At Fri Mar 09, 01:26:00 PM, Blogger Intellectual Insurgent said...

My hubby works with a guy who commutes 40 miles each way in a Chevy Suburban "because he can". That is the height of immature, self-centeredness.

In my view, these are people who never outgrew their terrible 2's.

 
At Sat Mar 10, 12:10:00 PM, Anonymous Anonymous said...

For the past three years I lived in a tent in the woods of West Virginia. I put felt and a tarp over the tent during winter, so I got by with a candle every two days for heating. I walked to my college workplace and showered in the gym (highly efficient communal bath). I ate unprocessed foods every weekday, but I did splurge on campfires Saturday and Sunday, to cook hot meals in a dutch oven. Now I'm a sojourner in southwest Florida, where the beaches obviate the need for tental paraphernalia most of the year. I tell you this only to indicate that I largely agree with your thoughts in this post.

But I wonder. If you hadn't been riding in that big bad SUV, how would you have gotten to church?

Best,

LuneKeltkar

 
At Tue Apr 03, 01:22:00 AM, Blogger Mr. Wilson said...

you are so high and might because you don't have a car and you catch mass transportation and shuttles everywhere huh?

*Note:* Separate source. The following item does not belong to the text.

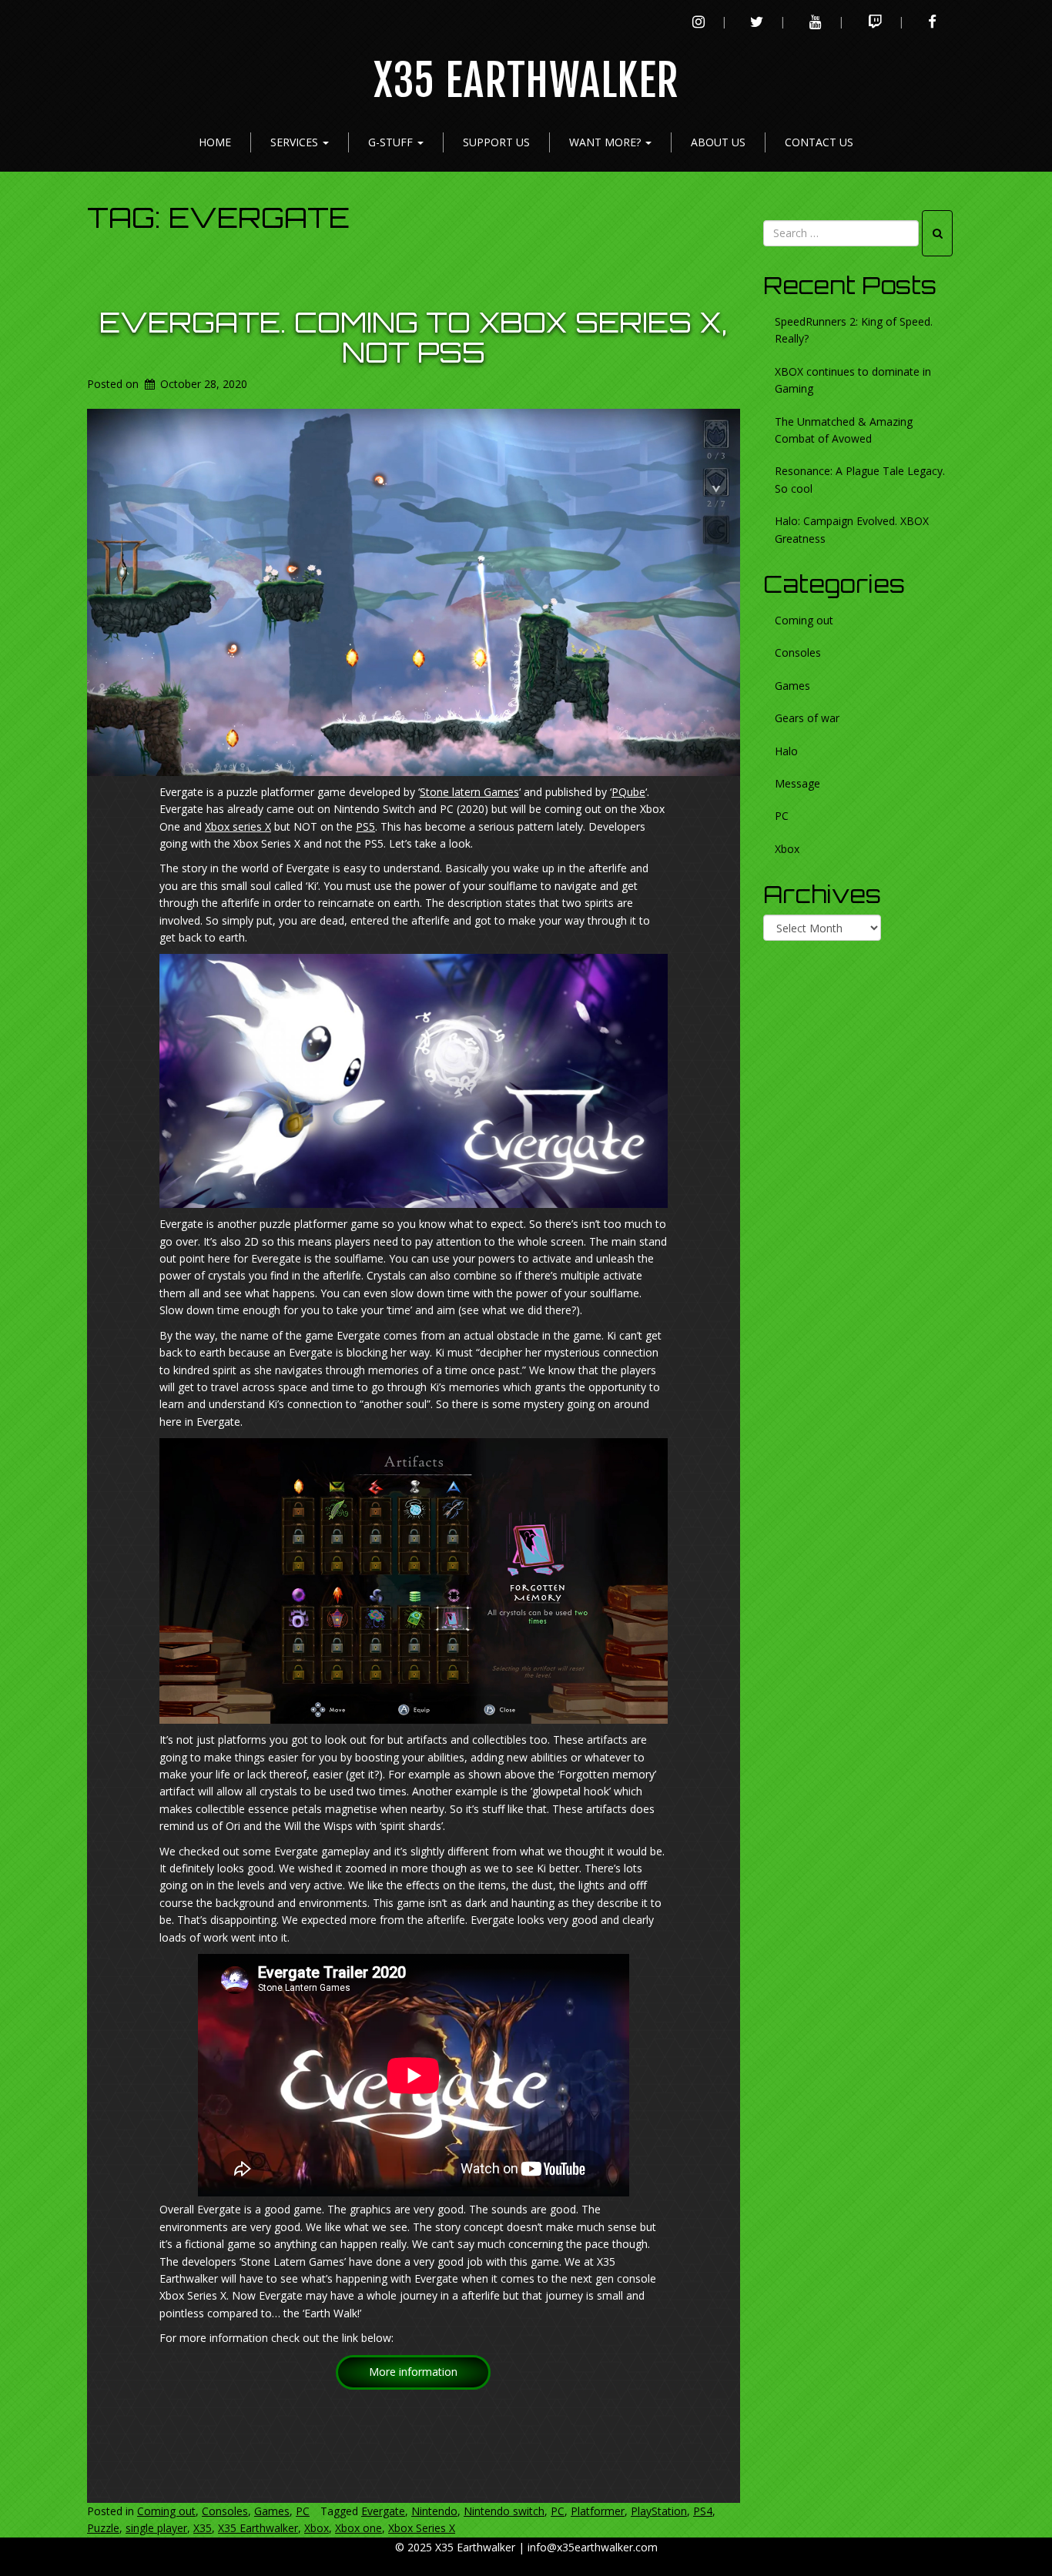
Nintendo (434, 2511)
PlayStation (659, 2511)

chad you could do a lot for the environment if you stopped releasing all that methane caused by your high-dairy diet, but do you? i bet the effect of a hummer and your offensive anal sphincter are about on par in terms of harming the environment...

on the real, with 106k on the subaru odometer and 32,000 annual driving miles, i am considereing going back to a more efficient two wheel drive car for my next vehicle. i cannot justify my 20 mpg turbocharged engine. i will probably hold on to the suby for jaunts to the mountains when bad weather threatens or when i need to pack up all of my deejay gear, but sunny southern california is begging me to get my Prius on in a year or so...

 
At Wed Apr 11, 07:34:00 PM, Anonymous Anonymous said...

"I know because I was one of them."

Sure.

 
At Wed May 16, 07:24:00 PM, Blogger Boris Yeltsin said...

II: I love your passion and your ability to get it across. You're a phenominal writer and photographer.

There is something I disagree with you on: this global warming thing.

I'm just trying to be objective here: doesn't the earth go through times where it's pretty much a tropical environment from pole-to-pole (like the dinosaur ages: where were the "polluting" cars, then?) then the cycle completes by going to an ice age, then back to temperate climates?

Hasn't this been the pattern over the billions and billions of years scientists say the earth has been around? Doesn't the earth's enviroment always go temperate, tropical, ice and cycle through?

If so, what's the problem?

This stuff's been going on for quite some time now - without SUVs or Americans or whatever else is blamed on something that I think is just a natural cycle.

 
At Thu May 17, 11:44:00 AM, Blogger Boris Yeltsin said...

Sorry - I thought I was still on II's blog. You're a good writer too.

 
At Sat Jan 12, 12:25:00 PM, Blogger Allie Wojtaszek said...

Sigh. I love it when people dismiss "Global Warming" as a natural cycle of events, asking "what's the problem?"

The base problem is, that in the past times when the earth has gone through global warming, many species died out and yes, the world did ultimately manage to correct itself - but it took millions of years to do so.

In the past there has never been a warming period with the rate of warming quite like the one we are in right now. Additionally, there has never been so many humans dependant on being able to grow/raise food and drink water. And that is the real problem - survival - no matter what the causes of it are. When you are hungry and thirsty and you can't feed your family - will it matter what or who was/is causing the "Global Warming"?

And IF humans are contributing to the period of global warming, which we most certainly are since we live in a closed world eco-system, doesn't it make sense to make changes to alleviate our impact and perhaps address and evaluate any natural causes there might be so we can try to reduce that as well?

I have heard a lot of people who think Science will save us. Science can't save us if we all want to bury our heads in the sand. Science has always been a collective activity.

Survival belongs to those who can (and will) adapt.